Quantcast
Last updated on April 17, 2014 at 17:30 EDT

Sleep Apnea Ups Risk of Silent Strokes and Brain Lesions

February 3, 2012

(Ivanhoe Newswire) — Here´s an eye-opener for those suffering from severe sleep apnea. It may  increase your risk of silent strokes and lesions in the brain.

People with sleep apnea often experience a lack of oxygen reaching the brain, as well as, other parts of the body. Stokes occurs when blood–supplied by oxygen–doesn´t flow properly to the brain. “We found a surprisingly high frequency of sleep apnea in patients with stroke that underlines its clinical relevance as a stroke risk factor,” said Jessica Kepplinger, M.D., the study’s lead researcher and stroke fellow in the Dresden University Stroke Center’s Department of Neurology at the University of Technology in Dresden, Germany.

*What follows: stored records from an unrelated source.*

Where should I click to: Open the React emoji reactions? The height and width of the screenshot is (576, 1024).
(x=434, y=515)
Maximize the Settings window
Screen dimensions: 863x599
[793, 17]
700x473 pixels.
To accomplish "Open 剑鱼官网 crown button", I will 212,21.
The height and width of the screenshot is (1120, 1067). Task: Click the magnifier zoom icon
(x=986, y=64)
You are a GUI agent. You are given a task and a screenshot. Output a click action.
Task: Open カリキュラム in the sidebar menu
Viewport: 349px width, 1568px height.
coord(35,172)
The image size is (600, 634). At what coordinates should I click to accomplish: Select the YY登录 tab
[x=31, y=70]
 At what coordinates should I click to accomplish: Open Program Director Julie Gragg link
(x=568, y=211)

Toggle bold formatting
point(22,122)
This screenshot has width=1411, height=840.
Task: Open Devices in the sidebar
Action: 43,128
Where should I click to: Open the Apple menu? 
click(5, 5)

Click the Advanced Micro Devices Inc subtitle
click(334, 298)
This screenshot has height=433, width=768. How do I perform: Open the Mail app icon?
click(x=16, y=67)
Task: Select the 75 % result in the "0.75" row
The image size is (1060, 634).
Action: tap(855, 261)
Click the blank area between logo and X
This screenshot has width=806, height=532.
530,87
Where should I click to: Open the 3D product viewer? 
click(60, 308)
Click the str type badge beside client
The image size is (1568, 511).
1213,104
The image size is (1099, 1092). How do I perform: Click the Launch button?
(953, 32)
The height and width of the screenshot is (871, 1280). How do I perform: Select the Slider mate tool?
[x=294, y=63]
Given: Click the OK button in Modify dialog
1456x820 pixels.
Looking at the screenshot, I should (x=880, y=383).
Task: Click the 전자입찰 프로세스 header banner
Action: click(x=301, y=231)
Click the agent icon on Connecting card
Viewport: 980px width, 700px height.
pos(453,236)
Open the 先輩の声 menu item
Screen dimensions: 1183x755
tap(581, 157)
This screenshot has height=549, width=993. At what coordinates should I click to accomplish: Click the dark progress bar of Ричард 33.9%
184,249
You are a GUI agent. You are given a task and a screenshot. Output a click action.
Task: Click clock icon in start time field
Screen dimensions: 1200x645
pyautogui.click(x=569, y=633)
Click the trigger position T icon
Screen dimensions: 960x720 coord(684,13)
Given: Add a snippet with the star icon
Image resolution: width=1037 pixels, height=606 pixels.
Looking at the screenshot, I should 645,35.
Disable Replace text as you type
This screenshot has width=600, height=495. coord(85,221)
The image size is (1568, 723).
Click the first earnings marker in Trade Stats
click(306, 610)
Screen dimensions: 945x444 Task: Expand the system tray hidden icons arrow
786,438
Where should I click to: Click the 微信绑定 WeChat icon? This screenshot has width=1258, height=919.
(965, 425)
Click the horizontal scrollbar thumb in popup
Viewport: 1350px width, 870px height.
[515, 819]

Patients for this study underwent overnight in-hospital testing for sleep apnea. The participants were white with an average age of 67 and 54 percent of them were women. Magnetic resonance imaging and computerized tomography was used to determine silent strokes and white matter lesions within the volunteers. Kepplinger and her colleagues found that ninety-one percent (51 of 56)  of the patients who had a stroke had sleep apnea and were more likely to have silent strokes and white matter lesions that increased their risk of disability at hospital discharge. They also discovered more than one-third of the patients with white matter lesions had severe sleep apnea and more than 50 percent of the silent stroke patients had sleep apnea. Even though men were more likely to have silent infarctions, correlations between sleep apnea and silent infarcts remained the same after adjustment for such gender differences.

Researchers suggested that sleep apnea should be treated the same as other vascular risk factors such as high blood pressure. Kepplinger and her team plan to do more studies on sleep apnea, particularly in high-risk patients with silent strokes and white matter lesions, to determine the impact of non-invasive ventilation and on short-term clinical outcome.